Problem:
Copy the following records line for line, unchanged.
***** Extracted information *****
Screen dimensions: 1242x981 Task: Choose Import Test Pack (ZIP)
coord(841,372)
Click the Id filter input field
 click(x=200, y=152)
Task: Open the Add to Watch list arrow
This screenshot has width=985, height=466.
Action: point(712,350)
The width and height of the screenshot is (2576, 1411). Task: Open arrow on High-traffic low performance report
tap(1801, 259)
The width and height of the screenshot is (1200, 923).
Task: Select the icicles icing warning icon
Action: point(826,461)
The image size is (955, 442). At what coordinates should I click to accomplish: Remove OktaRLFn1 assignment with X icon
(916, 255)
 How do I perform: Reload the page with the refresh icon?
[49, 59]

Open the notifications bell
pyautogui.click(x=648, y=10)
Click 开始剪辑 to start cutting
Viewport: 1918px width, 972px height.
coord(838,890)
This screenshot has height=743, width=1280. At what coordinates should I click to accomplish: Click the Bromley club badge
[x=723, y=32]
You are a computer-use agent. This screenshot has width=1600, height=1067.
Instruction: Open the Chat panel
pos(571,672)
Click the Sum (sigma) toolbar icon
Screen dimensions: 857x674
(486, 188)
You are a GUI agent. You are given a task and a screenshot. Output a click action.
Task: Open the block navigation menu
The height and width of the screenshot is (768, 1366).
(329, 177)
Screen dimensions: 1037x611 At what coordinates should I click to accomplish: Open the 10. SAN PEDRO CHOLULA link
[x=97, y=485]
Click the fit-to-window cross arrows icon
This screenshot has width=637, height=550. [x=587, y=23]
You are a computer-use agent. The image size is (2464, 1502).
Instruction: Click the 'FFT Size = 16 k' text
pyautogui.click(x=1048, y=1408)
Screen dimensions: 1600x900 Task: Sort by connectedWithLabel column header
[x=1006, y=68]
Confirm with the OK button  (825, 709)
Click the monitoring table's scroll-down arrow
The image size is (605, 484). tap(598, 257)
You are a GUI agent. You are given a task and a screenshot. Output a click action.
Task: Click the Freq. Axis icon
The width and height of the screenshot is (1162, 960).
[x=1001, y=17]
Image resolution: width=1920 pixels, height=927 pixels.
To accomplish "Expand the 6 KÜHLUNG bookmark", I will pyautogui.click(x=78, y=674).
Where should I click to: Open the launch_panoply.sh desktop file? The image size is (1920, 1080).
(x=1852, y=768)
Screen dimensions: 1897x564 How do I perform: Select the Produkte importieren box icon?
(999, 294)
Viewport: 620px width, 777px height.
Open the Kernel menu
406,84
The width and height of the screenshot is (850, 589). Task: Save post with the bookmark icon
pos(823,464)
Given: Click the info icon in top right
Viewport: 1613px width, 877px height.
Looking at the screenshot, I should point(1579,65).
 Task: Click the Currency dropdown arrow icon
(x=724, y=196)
*****
Solution for this task:
Screen dimensions: 1242x981 Task: Choose Import Test Pack (ZIP)
coord(841,372)
Click the Id filter input field
 click(x=200, y=152)
Task: Open the Add to Watch list arrow
This screenshot has width=985, height=466.
Action: point(712,350)
The width and height of the screenshot is (2576, 1411). Task: Open arrow on High-traffic low performance report
tap(1801, 259)
The width and height of the screenshot is (1200, 923).
Task: Select the icicles icing warning icon
Action: point(826,461)
The image size is (955, 442). At what coordinates should I click to accomplish: Remove OktaRLFn1 assignment with X icon
(916, 255)
 How do I perform: Reload the page with the refresh icon?
[49, 59]

Open the notifications bell
pyautogui.click(x=648, y=10)
Click 开始剪辑 to start cutting
Viewport: 1918px width, 972px height.
coord(838,890)
This screenshot has height=743, width=1280. At what coordinates should I click to accomplish: Click the Bromley club badge
[x=723, y=32]
You are a computer-use agent. This screenshot has width=1600, height=1067.
Instruction: Open the Chat panel
pos(571,672)
Click the Sum (sigma) toolbar icon
Screen dimensions: 857x674
(486, 188)
You are a GUI agent. You are given a task and a screenshot. Output a click action.
Task: Open the block navigation menu
The height and width of the screenshot is (768, 1366).
(329, 177)
Screen dimensions: 1037x611 At what coordinates should I click to accomplish: Open the 10. SAN PEDRO CHOLULA link
[x=97, y=485]
Click the fit-to-window cross arrows icon
This screenshot has width=637, height=550. [x=587, y=23]
You are a computer-use agent. The image size is (2464, 1502).
Instruction: Click the 'FFT Size = 16 k' text
pyautogui.click(x=1048, y=1408)
Screen dimensions: 1600x900 Task: Sort by connectedWithLabel column header
[x=1006, y=68]
Confirm with the OK button  (825, 709)
Click the monitoring table's scroll-down arrow
The image size is (605, 484). tap(598, 257)
You are a GUI agent. You are given a task and a screenshot. Output a click action.
Task: Click the Freq. Axis icon
The width and height of the screenshot is (1162, 960).
[x=1001, y=17]
Image resolution: width=1920 pixels, height=927 pixels.
To accomplish "Expand the 6 KÜHLUNG bookmark", I will pyautogui.click(x=78, y=674).
Where should I click to: Open the launch_panoply.sh desktop file? The image size is (1920, 1080).
(x=1852, y=768)
Screen dimensions: 1897x564 How do I perform: Select the Produkte importieren box icon?
(999, 294)
Viewport: 620px width, 777px height.
Open the Kernel menu
406,84
The width and height of the screenshot is (850, 589). Task: Save post with the bookmark icon
pos(823,464)
Given: Click the info icon in top right
Viewport: 1613px width, 877px height.
Looking at the screenshot, I should point(1579,65).
 Task: Click the Currency dropdown arrow icon
(x=724, y=196)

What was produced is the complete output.